*** Opening of Records for processing ***

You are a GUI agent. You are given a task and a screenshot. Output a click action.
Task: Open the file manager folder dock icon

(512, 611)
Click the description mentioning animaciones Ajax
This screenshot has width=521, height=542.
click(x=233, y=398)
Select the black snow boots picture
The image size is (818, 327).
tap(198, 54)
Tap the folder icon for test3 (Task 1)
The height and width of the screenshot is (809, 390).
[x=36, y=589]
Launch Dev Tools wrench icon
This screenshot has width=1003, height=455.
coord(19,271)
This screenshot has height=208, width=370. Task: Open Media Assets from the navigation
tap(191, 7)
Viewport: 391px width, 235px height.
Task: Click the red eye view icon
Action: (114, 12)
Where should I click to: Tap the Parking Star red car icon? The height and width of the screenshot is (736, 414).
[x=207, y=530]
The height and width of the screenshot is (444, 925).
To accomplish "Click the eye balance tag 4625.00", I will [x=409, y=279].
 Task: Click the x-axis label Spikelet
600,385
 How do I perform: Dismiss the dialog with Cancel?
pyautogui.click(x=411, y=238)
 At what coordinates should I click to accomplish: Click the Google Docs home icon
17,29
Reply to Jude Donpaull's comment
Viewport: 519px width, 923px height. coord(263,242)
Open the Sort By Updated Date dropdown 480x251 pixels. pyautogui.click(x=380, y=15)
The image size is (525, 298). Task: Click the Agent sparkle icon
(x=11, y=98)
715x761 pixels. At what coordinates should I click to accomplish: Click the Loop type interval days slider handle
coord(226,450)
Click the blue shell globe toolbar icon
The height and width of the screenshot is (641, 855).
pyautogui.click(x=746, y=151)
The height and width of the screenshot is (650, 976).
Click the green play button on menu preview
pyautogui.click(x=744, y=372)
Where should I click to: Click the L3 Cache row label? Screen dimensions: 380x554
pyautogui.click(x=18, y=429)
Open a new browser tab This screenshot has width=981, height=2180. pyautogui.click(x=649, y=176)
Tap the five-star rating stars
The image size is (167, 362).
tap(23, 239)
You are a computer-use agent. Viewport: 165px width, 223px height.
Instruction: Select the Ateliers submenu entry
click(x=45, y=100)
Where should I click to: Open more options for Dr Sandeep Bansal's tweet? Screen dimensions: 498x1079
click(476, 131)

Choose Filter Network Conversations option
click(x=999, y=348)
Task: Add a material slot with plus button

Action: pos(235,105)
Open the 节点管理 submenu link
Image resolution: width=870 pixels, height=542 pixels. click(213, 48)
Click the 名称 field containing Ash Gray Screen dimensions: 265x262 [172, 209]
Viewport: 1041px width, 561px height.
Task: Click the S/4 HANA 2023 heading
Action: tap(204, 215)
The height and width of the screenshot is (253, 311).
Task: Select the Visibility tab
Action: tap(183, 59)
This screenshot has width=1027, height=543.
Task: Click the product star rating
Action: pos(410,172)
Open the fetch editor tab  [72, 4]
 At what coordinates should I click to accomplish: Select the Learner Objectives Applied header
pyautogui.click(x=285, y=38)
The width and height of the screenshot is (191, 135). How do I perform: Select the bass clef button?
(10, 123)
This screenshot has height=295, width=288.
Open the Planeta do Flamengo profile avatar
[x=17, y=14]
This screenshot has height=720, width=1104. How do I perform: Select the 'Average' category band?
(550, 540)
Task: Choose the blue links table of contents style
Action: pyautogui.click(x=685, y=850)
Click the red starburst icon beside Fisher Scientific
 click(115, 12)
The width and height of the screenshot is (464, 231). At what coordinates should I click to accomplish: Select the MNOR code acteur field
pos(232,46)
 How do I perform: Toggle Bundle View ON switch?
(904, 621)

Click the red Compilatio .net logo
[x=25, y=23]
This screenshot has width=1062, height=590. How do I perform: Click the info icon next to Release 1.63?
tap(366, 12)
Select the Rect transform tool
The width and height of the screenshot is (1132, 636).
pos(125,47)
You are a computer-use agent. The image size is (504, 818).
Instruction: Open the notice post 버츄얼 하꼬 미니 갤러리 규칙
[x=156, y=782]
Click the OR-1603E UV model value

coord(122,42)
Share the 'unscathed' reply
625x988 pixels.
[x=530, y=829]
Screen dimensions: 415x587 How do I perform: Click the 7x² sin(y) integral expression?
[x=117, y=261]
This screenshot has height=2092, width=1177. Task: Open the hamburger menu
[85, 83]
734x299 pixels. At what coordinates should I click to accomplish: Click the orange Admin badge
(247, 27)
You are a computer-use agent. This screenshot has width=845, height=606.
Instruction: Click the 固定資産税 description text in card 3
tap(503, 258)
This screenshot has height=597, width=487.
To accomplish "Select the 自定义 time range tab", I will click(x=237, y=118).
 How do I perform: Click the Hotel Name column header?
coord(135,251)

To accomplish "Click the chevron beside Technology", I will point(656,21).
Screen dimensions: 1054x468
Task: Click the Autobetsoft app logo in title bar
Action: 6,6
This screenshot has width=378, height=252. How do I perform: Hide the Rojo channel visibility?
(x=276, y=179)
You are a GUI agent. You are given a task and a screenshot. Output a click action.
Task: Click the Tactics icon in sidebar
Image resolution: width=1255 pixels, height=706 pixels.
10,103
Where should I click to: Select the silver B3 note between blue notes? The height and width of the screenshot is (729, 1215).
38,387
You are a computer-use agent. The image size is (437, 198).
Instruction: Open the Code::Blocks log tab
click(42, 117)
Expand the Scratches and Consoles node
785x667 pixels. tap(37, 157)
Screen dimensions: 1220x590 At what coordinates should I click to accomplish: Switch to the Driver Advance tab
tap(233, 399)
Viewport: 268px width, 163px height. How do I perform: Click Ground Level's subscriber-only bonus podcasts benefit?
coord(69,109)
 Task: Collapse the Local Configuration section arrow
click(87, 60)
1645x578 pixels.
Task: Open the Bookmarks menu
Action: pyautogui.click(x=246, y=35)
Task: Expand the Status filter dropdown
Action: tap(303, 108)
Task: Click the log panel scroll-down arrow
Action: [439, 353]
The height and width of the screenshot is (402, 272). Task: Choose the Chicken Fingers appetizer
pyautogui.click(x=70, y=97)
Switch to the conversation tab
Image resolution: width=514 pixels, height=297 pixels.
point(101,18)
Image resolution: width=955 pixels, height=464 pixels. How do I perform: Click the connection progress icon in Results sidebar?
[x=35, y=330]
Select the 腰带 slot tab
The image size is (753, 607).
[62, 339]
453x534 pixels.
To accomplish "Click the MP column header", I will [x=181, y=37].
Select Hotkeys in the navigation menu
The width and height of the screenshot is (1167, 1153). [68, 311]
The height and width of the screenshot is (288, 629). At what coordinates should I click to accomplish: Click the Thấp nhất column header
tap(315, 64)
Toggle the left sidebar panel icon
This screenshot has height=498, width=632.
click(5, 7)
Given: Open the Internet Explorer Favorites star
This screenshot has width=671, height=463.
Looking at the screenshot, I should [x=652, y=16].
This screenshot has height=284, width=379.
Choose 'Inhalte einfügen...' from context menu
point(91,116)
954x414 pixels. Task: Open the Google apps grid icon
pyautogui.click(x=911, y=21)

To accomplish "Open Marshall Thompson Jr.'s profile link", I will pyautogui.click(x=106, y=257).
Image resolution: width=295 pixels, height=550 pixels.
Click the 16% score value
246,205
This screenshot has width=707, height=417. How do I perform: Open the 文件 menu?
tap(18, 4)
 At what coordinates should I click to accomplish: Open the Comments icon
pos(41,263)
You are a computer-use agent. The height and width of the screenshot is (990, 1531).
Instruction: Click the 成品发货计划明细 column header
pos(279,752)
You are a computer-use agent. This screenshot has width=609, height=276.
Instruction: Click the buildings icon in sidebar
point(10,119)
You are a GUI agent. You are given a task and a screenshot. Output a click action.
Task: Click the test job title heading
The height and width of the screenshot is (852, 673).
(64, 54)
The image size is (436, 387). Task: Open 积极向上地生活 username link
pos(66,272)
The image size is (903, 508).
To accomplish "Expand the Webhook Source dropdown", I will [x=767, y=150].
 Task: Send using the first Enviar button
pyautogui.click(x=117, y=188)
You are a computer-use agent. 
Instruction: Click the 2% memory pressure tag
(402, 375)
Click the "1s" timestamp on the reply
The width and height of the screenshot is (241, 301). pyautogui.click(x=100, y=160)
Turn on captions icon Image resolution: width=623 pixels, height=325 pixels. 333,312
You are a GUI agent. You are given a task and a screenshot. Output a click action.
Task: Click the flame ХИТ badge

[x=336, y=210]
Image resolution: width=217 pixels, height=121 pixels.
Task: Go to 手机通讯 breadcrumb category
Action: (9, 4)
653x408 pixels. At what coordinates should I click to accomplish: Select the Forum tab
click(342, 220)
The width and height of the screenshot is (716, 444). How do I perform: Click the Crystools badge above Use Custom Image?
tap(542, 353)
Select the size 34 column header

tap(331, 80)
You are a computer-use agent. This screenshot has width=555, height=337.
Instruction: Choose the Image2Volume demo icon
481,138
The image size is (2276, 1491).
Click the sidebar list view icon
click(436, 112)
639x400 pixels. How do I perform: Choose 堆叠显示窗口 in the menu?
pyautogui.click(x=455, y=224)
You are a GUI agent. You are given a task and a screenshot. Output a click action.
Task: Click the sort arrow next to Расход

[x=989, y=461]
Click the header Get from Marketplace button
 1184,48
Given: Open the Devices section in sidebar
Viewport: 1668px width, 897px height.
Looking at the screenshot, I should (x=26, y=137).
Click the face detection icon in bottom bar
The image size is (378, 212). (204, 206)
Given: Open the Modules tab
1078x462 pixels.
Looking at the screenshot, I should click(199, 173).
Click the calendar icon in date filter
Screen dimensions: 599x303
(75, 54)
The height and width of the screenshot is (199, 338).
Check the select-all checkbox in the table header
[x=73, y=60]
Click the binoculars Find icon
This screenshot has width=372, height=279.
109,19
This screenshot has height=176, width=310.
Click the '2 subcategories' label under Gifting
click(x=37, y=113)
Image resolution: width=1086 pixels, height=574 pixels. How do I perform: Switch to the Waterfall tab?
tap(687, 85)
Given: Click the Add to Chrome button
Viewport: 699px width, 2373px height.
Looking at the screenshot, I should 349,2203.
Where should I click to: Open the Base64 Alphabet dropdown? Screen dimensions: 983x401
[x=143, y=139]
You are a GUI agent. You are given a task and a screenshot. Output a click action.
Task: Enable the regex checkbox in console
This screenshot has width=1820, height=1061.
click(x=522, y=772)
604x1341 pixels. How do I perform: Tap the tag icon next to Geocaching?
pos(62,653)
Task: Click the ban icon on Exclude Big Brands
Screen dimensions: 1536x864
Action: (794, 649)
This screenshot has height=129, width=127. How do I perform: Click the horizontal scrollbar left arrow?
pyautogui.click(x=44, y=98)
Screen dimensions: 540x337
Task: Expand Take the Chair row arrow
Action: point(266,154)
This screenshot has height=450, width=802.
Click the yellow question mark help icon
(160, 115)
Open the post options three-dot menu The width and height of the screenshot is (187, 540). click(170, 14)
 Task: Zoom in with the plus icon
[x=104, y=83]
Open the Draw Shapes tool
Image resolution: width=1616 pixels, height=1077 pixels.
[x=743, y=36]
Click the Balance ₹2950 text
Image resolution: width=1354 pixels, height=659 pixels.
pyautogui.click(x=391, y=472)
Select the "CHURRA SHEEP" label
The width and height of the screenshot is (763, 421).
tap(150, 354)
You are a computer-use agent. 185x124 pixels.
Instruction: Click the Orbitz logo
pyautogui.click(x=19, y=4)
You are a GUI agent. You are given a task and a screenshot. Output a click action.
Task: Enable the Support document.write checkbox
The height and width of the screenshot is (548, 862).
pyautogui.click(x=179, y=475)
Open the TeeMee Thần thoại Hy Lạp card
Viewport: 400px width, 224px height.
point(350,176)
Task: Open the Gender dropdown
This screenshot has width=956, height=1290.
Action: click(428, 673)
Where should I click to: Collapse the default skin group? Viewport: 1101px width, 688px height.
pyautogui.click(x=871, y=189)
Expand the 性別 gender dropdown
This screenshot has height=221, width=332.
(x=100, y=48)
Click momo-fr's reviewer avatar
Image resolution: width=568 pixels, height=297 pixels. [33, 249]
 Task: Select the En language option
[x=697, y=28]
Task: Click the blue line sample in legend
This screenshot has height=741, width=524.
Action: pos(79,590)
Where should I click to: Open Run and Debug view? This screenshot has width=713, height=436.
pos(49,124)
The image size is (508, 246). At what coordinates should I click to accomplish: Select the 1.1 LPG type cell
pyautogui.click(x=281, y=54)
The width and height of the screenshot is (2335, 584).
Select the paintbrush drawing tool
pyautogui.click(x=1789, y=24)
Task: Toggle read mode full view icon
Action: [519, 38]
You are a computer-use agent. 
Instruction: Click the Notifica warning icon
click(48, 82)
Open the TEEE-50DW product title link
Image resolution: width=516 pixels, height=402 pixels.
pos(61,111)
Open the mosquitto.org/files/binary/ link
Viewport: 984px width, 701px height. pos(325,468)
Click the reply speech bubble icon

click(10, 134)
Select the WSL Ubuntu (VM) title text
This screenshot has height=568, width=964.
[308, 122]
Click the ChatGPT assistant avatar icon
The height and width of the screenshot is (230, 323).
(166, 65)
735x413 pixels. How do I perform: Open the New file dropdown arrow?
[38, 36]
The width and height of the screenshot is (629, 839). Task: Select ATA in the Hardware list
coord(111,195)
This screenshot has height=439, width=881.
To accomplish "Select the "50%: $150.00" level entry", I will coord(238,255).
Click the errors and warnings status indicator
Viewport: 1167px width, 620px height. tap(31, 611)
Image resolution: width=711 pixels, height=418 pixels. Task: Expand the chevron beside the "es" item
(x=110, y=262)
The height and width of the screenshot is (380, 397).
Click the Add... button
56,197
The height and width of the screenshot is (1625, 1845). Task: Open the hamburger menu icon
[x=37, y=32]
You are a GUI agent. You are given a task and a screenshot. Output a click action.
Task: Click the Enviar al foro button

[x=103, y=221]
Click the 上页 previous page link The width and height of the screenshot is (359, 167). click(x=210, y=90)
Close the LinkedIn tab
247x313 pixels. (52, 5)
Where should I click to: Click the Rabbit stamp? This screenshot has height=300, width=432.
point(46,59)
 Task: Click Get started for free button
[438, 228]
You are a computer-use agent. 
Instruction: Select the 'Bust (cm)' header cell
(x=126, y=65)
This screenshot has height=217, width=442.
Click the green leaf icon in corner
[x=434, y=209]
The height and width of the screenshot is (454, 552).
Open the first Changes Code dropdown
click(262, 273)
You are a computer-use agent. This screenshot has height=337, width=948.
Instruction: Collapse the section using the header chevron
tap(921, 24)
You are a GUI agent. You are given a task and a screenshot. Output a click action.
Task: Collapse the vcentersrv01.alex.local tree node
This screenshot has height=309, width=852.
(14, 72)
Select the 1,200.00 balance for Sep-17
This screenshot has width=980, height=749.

*** Close of Records for processing ***

- [To do] Check the entries above for the word "Enable" and copy every line where it turns up.

- [Response to the task]
Task: Enable the regex checkbox in console
Task: Enable the Support document.write checkbox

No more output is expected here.